属于只用3D激光雷达所做的SLAM,其代码地址为:
github:GitHub - erik-nelson/blam
自测效果还是比较好的
BLAM系统框架:
代码主要分为下列几个大部分
代码目录结构:
1. blam_example 没有代码,只有launch文件、rviz文件、yaml文件配置。
2. blam_slam文件夹
blam_slam.cc为系统启动节点,即main程序入口
而BlamSlam.cc为为SLAM算法接口,它封装成库, main程序通过它进入算法,包括ros的初始化、参数读取、传感器数据回调等。
3.geometry_utils文件夹是对矩阵操作、几何旋转操作的声明定义的头文件,通用的
4.MeasurementSynchronizer
封装ros的传感器测量时间同步
5.parameter_utils 参数读取的公共代码
因为整个SLAM的节点只有一个
6.point_cloud_filter
PointCloudFilter.cc是点云预处理算法,封装成库,而point_cloud_filter.cc只是提供测试的一个接口,用来 验证点云预处理,只有ros初始化和main入口。
- point_cloud_filter:对输入的点云数据进行如进行统计滤波处理,得到过滤后的点云数据
7.point_cloud_odometry 需要先初始化,给出先验位姿,通过使用默认值也可
bool PointCloudOdometry::UpdateEstimate(const PointCloud& points) {
// Store input point cloud's time stamp for publishing.

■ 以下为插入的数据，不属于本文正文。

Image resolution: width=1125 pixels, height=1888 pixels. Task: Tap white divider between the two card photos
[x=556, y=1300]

stamp_.fromNSec(points.header.stamp*1e3);
// If this is the first point cloud, store it and wait for another.
if (!initialized_) {
copyPointCloud(points, *query_);
initialized_ = true;
return false;
}
// Move current query points (acquired last iteration) to reference points.
copyPointCloud(*query_, *reference_);
// Set the incoming point cloud as the query point cloud.

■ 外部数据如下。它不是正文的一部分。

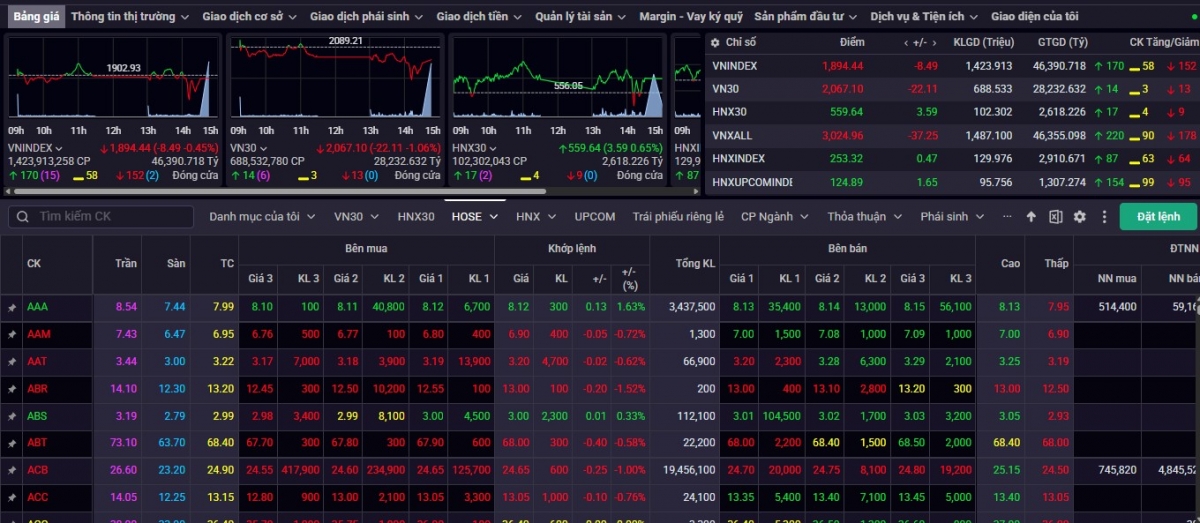This screenshot has width=1200, height=523.
Task: Expand the CP Ngành dropdown
Action: (x=774, y=217)
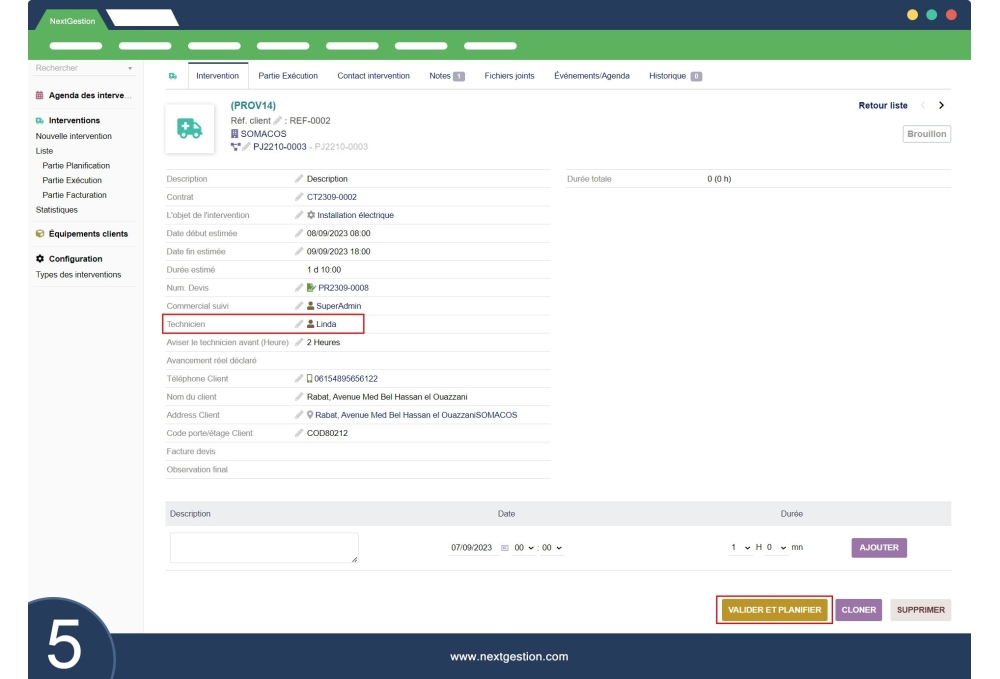The image size is (1000, 679).
Task: Click the ambulance intervention thumbnail image
Action: [189, 128]
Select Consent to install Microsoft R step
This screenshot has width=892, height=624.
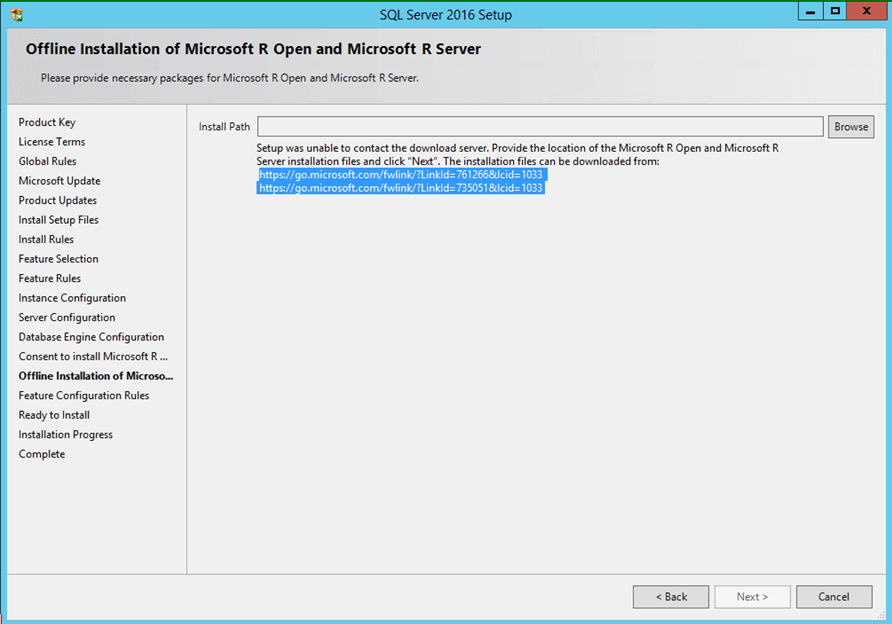click(93, 356)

copyPointCloud(points, *query_);
// Update pose estimate via ICP.
return UpdateICP();
}
bool PointCloudOdometry::UpdateICP() {
// Compute the incremental transformation.

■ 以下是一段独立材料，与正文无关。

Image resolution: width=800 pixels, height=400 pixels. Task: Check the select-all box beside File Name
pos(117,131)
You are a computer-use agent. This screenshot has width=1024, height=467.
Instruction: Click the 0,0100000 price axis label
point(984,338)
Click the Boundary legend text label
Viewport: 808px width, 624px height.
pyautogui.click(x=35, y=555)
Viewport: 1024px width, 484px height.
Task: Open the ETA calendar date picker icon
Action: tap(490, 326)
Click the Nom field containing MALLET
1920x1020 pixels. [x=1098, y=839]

GeneralizedIterativeClosestPoint icp;
icp.setTransformationEpsilon(params_.icp_tf_epsilon);
icp.setMaxCorrespondenceDistance(params_.icp_corr_dist);
icp.setMaximumIterations(params_.icp_iterations);
icp.setRANSACIterations(0);
icp.setInputSource(query_);
icp.setInputTarget(reference_);
PointCloud unused_result;
icp.align(unused_result);
const Eigen::Matrix4f T = icp.getFinalTransformation();
// Update pose estimates.
incremental_estimate_.translation = gu::Vec3(T(0, 3), T(1, 3), T(2, 3));
incremental_estimate_.rotation = gu::Rot3(T(0, 0), T(0, 1), T(0, 2),
T(1, 0), T(1, 1), T(1, 2),
T(2, 0), T(2, 1), T(2, 2));
// Only update if the incremental transform is small enough.
if (!transform_thresholding_ ||
(incremental_estimate_.translation.Norm() <= max_translation_ &&
incremental_estimate_.rotation.ToEulerZYX().Norm() <= max_rotation_)) {
integrated_estimate_ =
gu::PoseUpdate(integrated_estimate_, incremental_estimate_);
} else {
ROS_WARN(
"%s: Discarding incremental transformation with norm (t: %lf, r: %lf)",
name_.c_str(), incremental_estimate_.translation.Norm(),
incremental_estimate_.rotation.ToEulerZYX().Norm());
}
// Convert pose estimates to ROS format and publish.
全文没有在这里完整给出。